SOURCE PASSAGE -
==*==

Food commerce?

That's fine, I guess, but the problem in with this strategy in Civ 2 was that it took a lot of effort establish these routes and even more effort to change them. The Master of Magic-style approach is automatic and eliminates all this micromanagement effort.

What about this idea then:

Caravans can only be built in a city with a market, and instead of being units they appear as filled spaces within a "market" section of the city-view screen. The caravans themselves would need to be built in the same way as a building, but could be deleted like a unit. You'd be able to change the target city of the caravan from inside the market section of the city-view screen.

Each caravan would have a specific movement range (e.g. 8) and could transport food to any one city within its range. The range of the caravan would be limited by terrain types (1/4 point over rivers/seas, land-based movement same as for conventional units) with the costs reduced by certain by terrain features & improvements (roads, bridges, railways, canals) by other improvements in the city (harbour, airport) by certain techs for sea/river-based trade (compass, astronomy, steam power) with flight making trade route lengths unlimited. The amount of food transported would be increased by certain techs (astronomy, railroad).

The number of caravans supported by a city would be related to its size. E.g. an equation like "caravans = 0.25x(city size-1)" would prevent cities under size 5 from building any caravans, and the city would be able to build an additional caravan each time it's size increases by four.
 
Sounds like tedious micromanagement to me.

Not if you set a city to automatically send all caravans to a specific location. E.g. a breadbasket city could send all food caravans to a mining city that doesn't have much food available nearby but does have loads of hammer resources. You'd only be doing this with breadbasket cities, not every single one, and it would give you the option of micromanagement without the requirement. It would probably be less complicated to manage than a single-network system where you have to manage how much food is coming from/going to each city.

==*==

SUPPLIED RECORDS -
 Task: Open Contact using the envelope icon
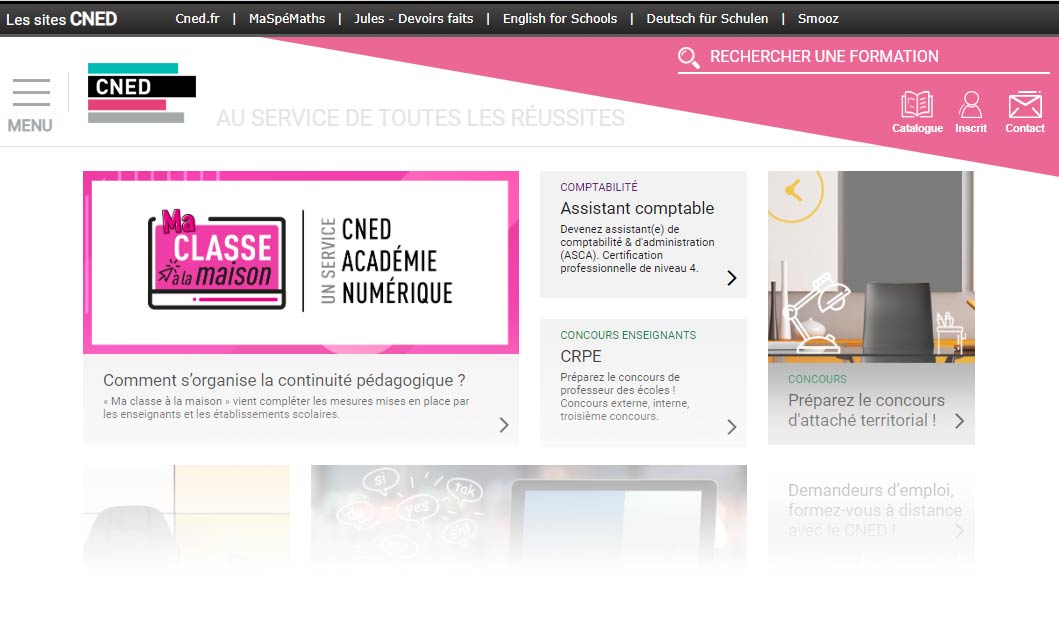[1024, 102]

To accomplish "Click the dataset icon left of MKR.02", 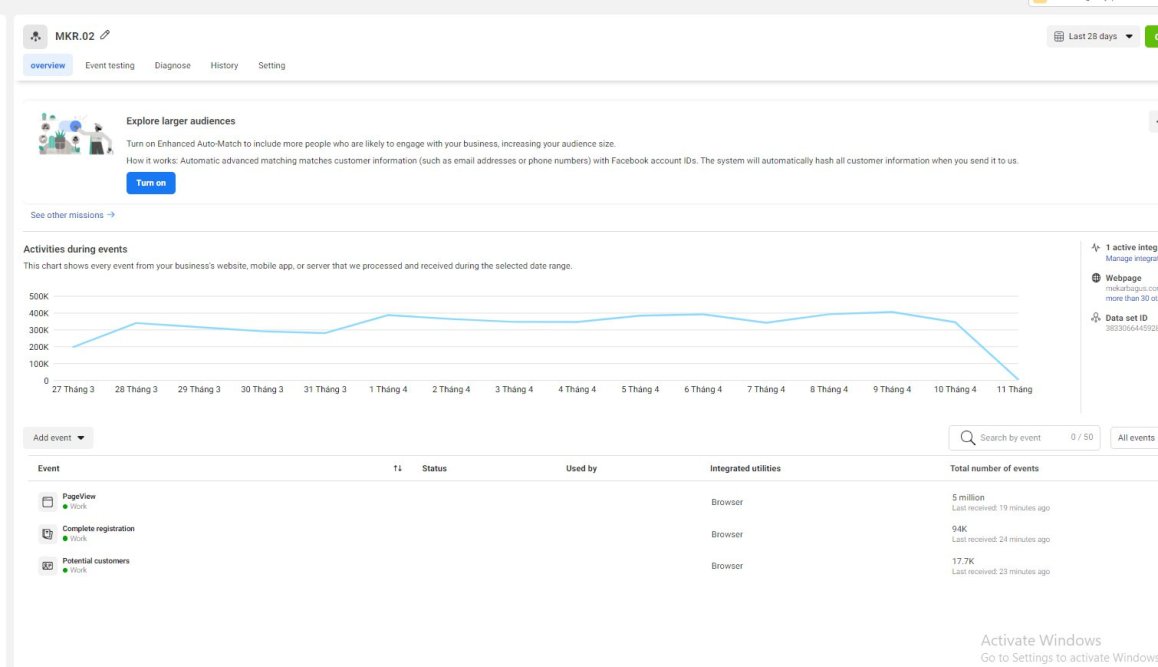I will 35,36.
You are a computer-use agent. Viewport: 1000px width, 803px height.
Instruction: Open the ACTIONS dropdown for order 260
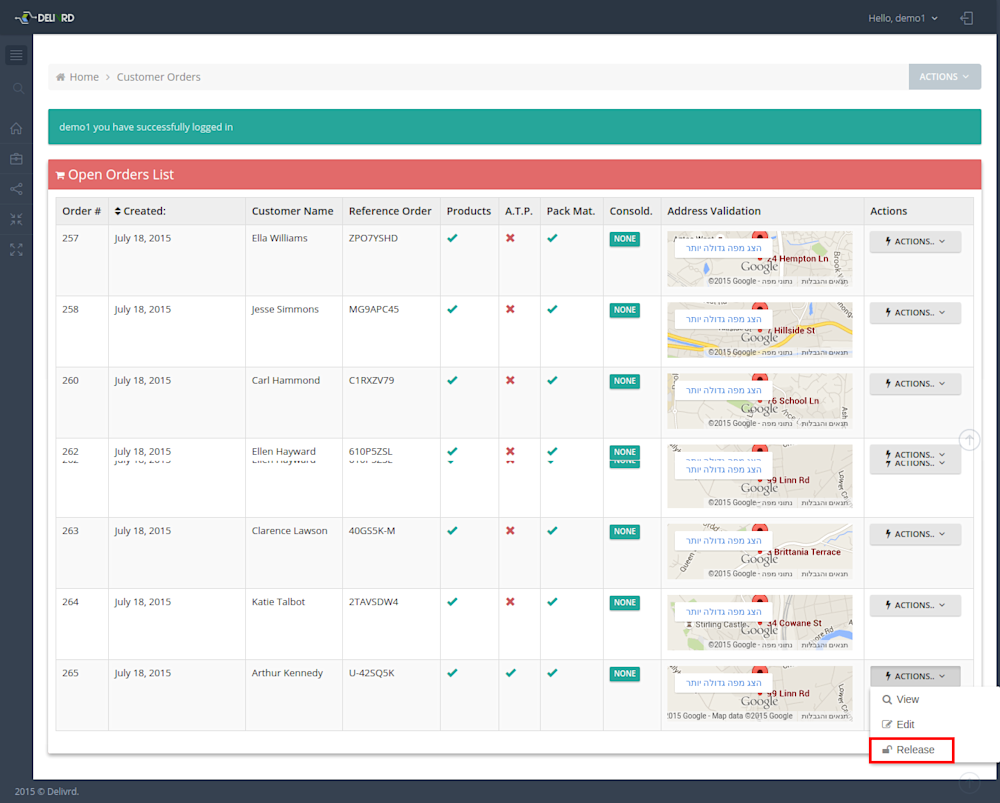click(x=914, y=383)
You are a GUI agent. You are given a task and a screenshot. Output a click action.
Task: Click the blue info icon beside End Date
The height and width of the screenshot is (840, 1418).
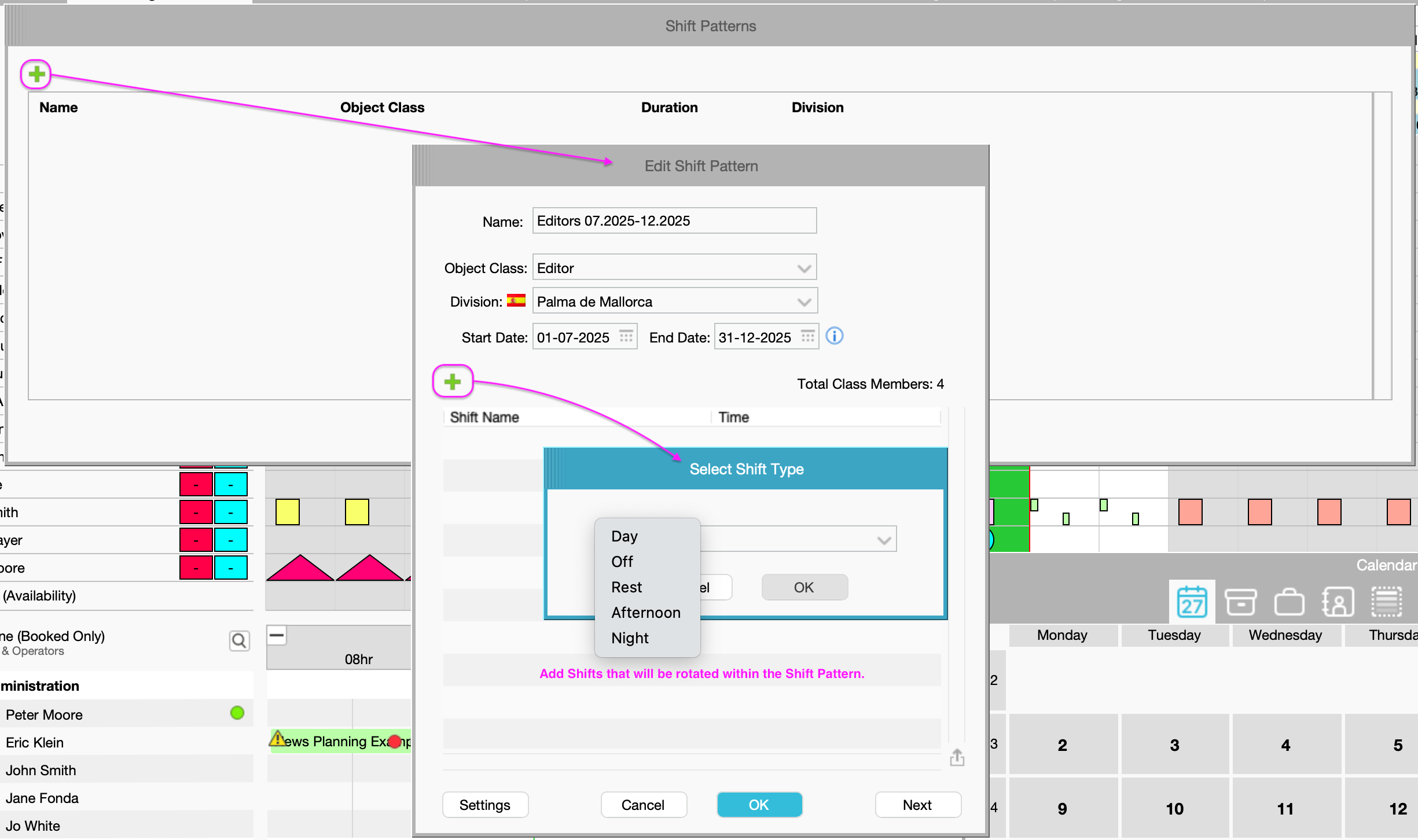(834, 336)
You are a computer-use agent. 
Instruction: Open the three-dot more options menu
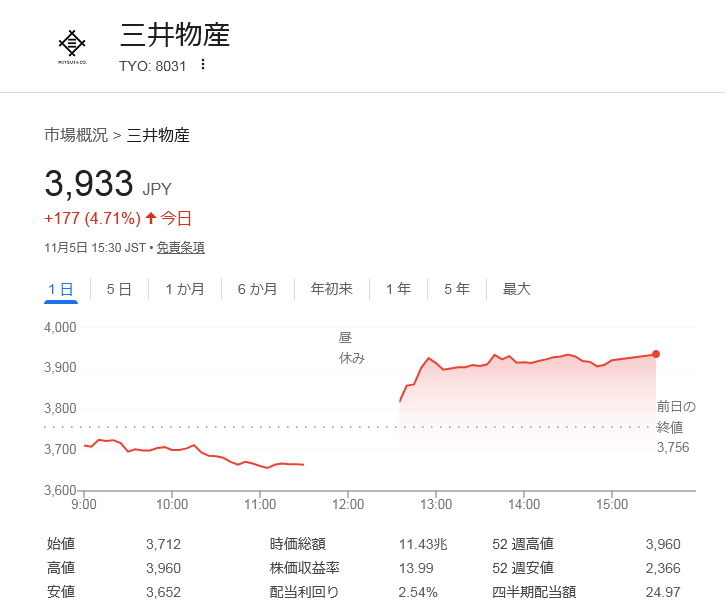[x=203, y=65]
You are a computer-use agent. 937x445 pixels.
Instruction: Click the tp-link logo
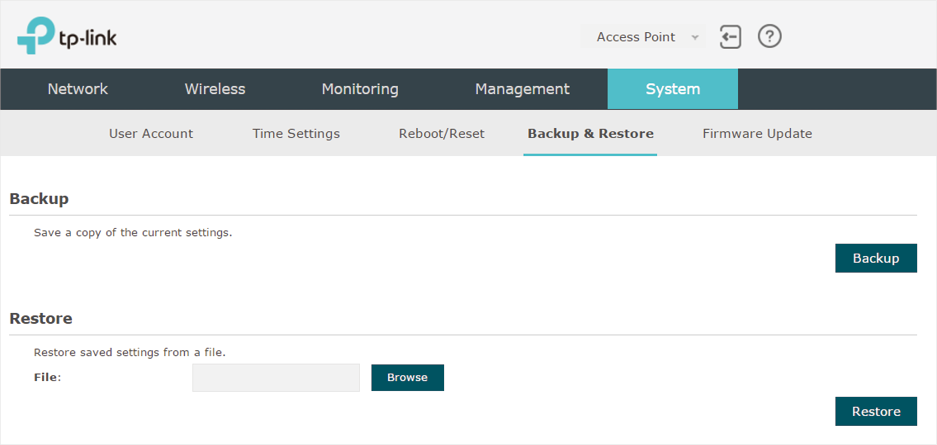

==*==

EXERCISE AIM - Translate this sentence from the post about food caravans into Spanish: "The caravans themselves would need to be built in the same way as a building, but could be deleted like a unit." You won't need the data for this.

WRITTEN SOLUTION - Las propias caravanas tendrían que construirse de la misma manera que un edificio, pero podrían eliminarse como una unidad.